It’s one of the “Bookends” in Bookends of Recovery.
The other? My last rock bottom.

Cocaine helped me escape the memories of childhood sexual abuse. The verbal and physical abuse from my mother. It gave me relief, even if just for a moment. And when something gives you relief in a world that has never felt safe, you crave it.

You go back to it.

Again and again.

Until it’s not just something you do. It becomes how you cope. How you function. How you numb and avoid.

That’s what happened with hypervigilance too. It started as a way of making me feel like I was regaining control over something uncontrollable. In reality, it was causing me more anxiety. I was reliving my trauma over and over again.

Here's the thing that no one tells us when we’re in it:

Eventually, the thing you thought was saving you starts destroying you.

I went from being a weekend warrior, to living in a trap house with my dealer in a matter of months. Watching people come and go, justifying and rationalizing my use. “I’m not hitting up. I’m fine.” But I wasn’t. I used every day. All day. I was isolating myself and missing out on family events. I was lying to everyone I loved…including myself. I was an addict.

Why Do We Numb? Because Pain Hurts.

Whether it’s substances, shopping, pornography, scrolling, overworking, hypervigilance, or even people-pleasing, we’re not doing these things because we’re weak or lazy.

We’re doing them because we’re hurting.

We’re trying to feel less of something that feels unbearable.
Pain. Shame. Neglect. Confusion. Fear. Betrayal.

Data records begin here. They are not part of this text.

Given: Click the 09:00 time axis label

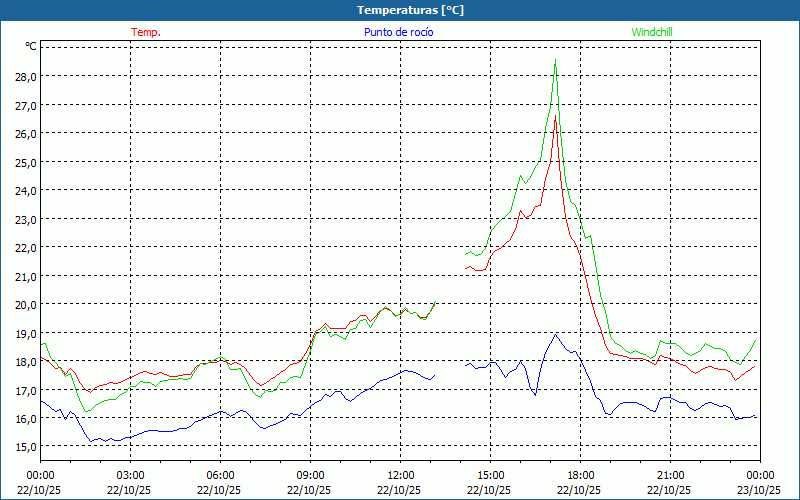Looking at the screenshot, I should point(311,475).
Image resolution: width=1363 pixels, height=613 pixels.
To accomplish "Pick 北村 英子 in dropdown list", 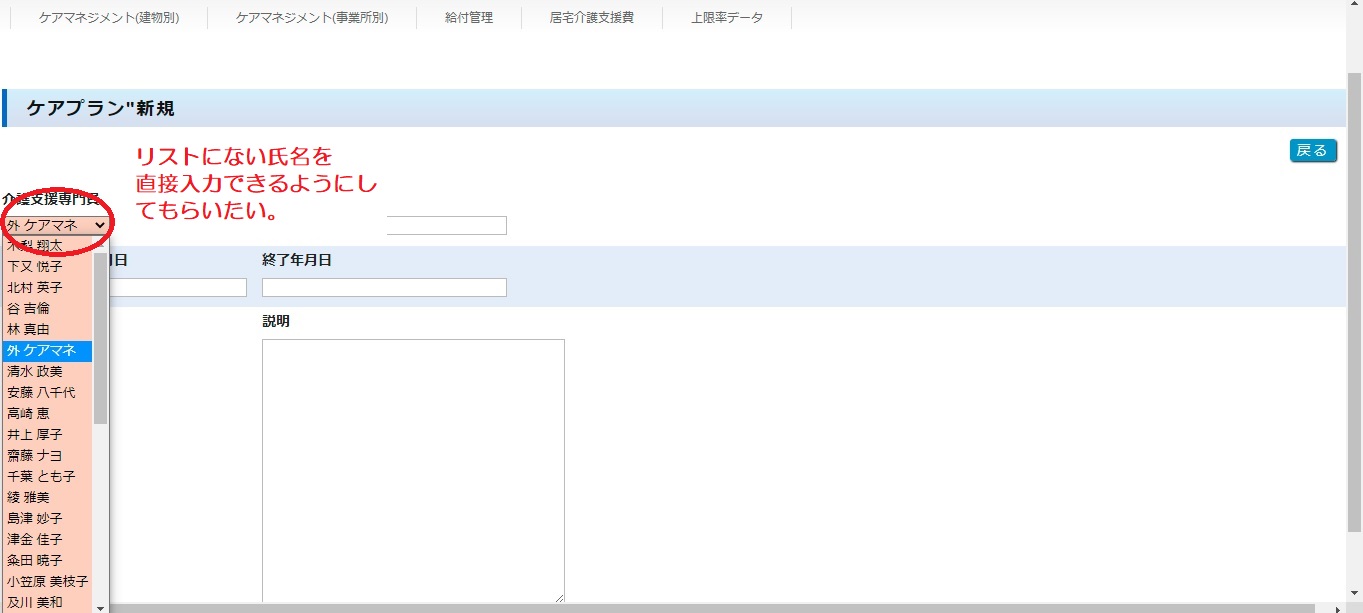I will pos(35,288).
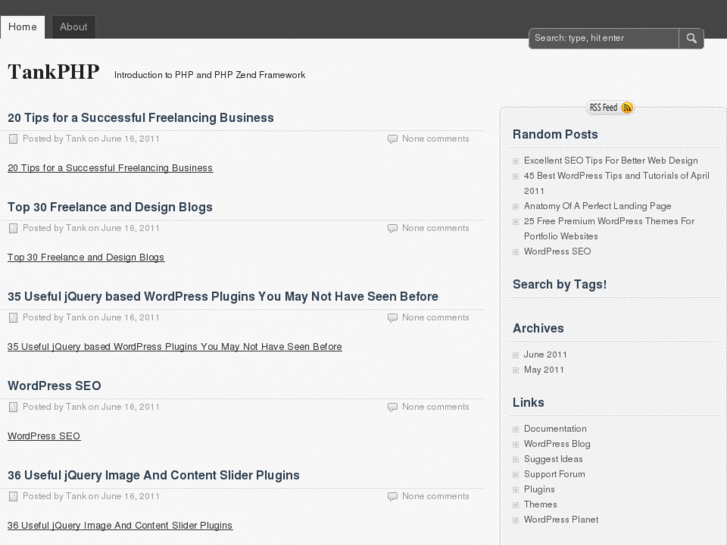
Task: Open Excellent SEO Tips random post
Action: (x=610, y=160)
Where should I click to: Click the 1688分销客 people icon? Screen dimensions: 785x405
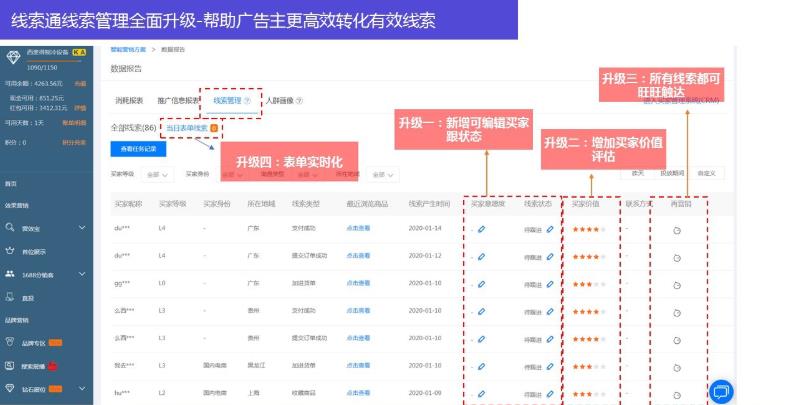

Maybe your mind spins with worst-case scenarios. Maybe your chest tightens. Maybe you feel like you’re about to jump out of your skin. And maybe nobody ever taught you how to be with those feelings without drowning in them.

So, you numb. Not because you’re broken. But because your brain is overloaded.

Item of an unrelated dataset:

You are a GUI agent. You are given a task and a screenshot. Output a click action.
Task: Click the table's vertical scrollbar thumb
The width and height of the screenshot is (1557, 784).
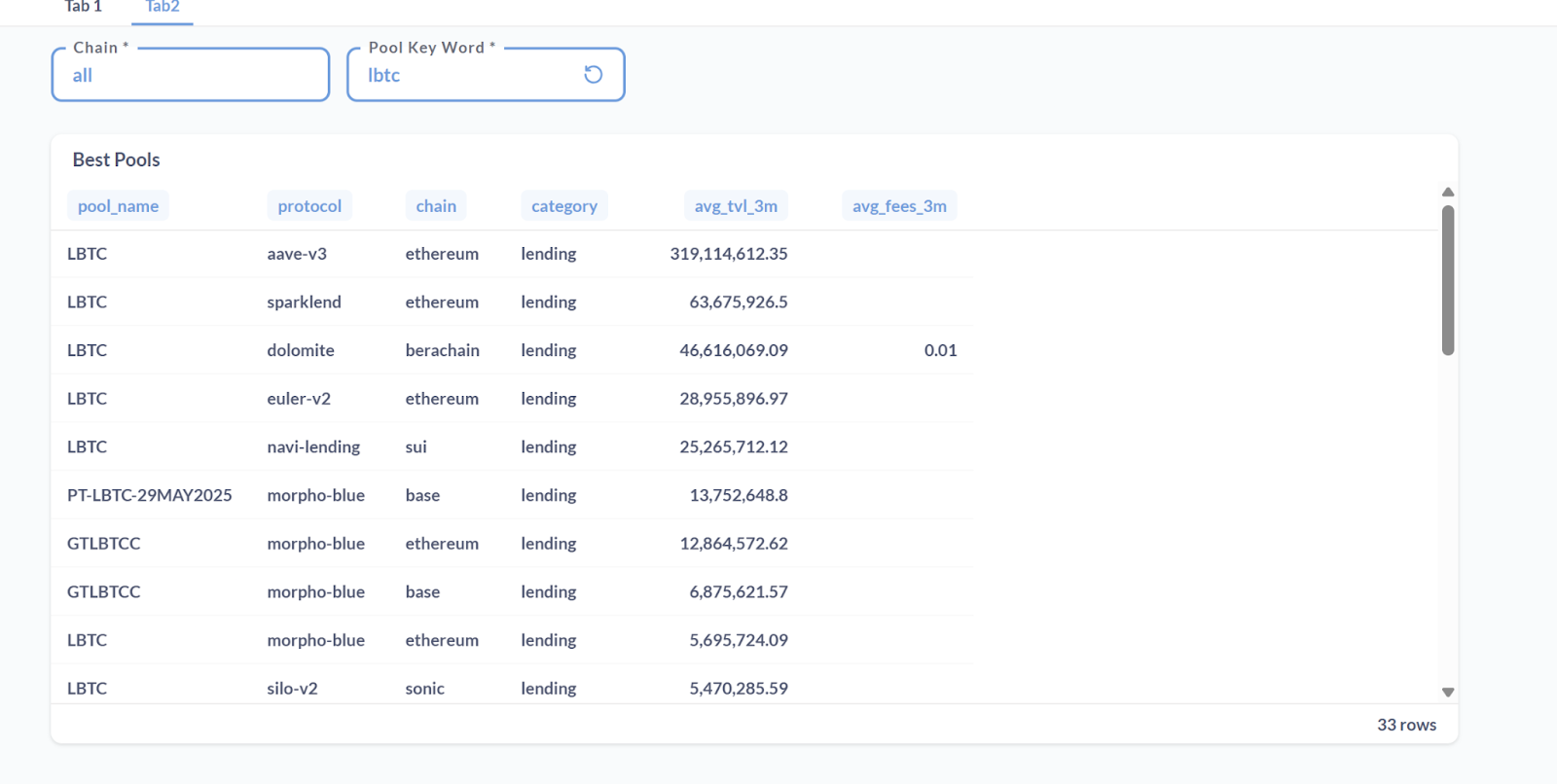point(1448,280)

The Real Problem? We Weren’t Taught How to Handle the Hard Stuff

I remember being told to, “Just sit with your emotions.” But that’s bad advice for anyone who’s experienced trauma. Sitting in pain without tools isn’t healing. It’s torture.

What I needed was support. Guidance. Skills.
What I often got was silence. Or blame. Or denial. Either from my family or from the counselors I went to after my husband’s disclosure. My family didn’t want anyone to know what happened with my uncle. The counselors didn’t understand pornography addiction back then, or why I’d want to stay after he had so many online affairs.

So, I learned to bypass. Avoid. Escape. First with drugs, then with hypervigilance. Maybe you or your loved one have too.

And when our go-to coping mechanism is gone? It doesn’t feel freeing. It feels terrifying.

You’re suddenly face-to-face with emotions you’ve spent a lifetime running from, and no one gave you a manual on what to do with them.

The problem was never just the using.
The problem was what we didn’t know how to manage because no one taught us how.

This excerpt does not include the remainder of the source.